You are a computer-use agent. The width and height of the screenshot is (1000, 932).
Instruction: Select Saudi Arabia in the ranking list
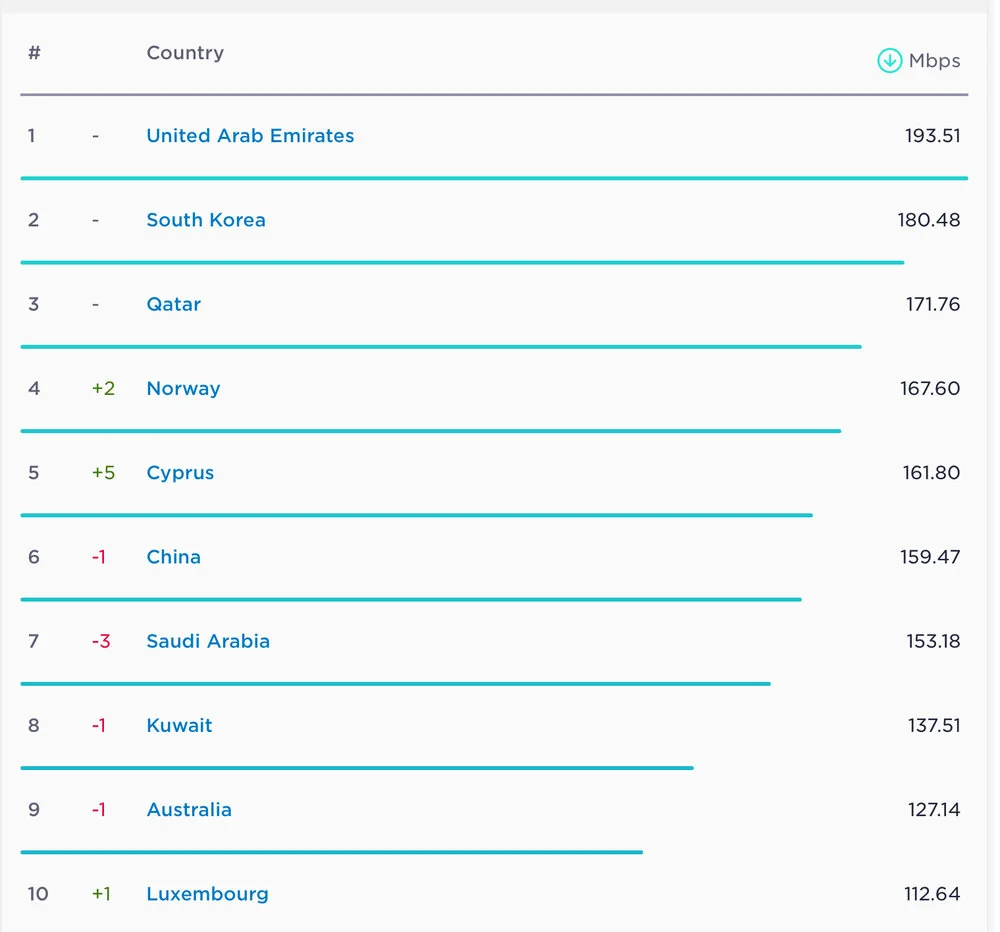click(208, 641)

○ ○ ○ ○ ○ ○ ○

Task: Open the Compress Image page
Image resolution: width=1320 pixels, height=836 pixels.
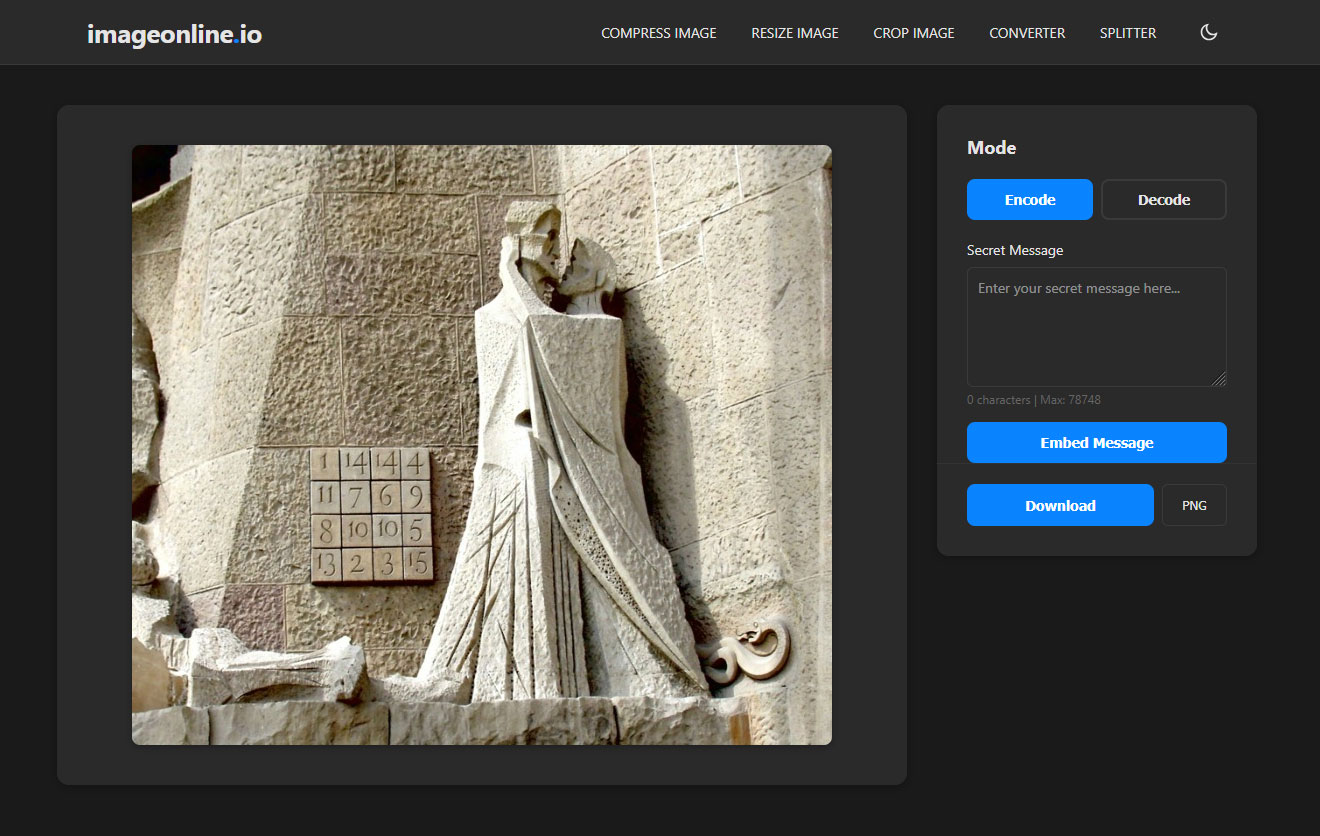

○ ○ ○ ○ ○ ○ ○

YOUR GOAL:
Extract from the records above the lines from the one containing "Task: Open the Compress Image page" to the one containing "Image resolution: width=1320", both lines included, exactly as they appear and with nothing else.

OUTPUT:
Task: Open the Compress Image page
Image resolution: width=1320 pixels, height=836 pixels.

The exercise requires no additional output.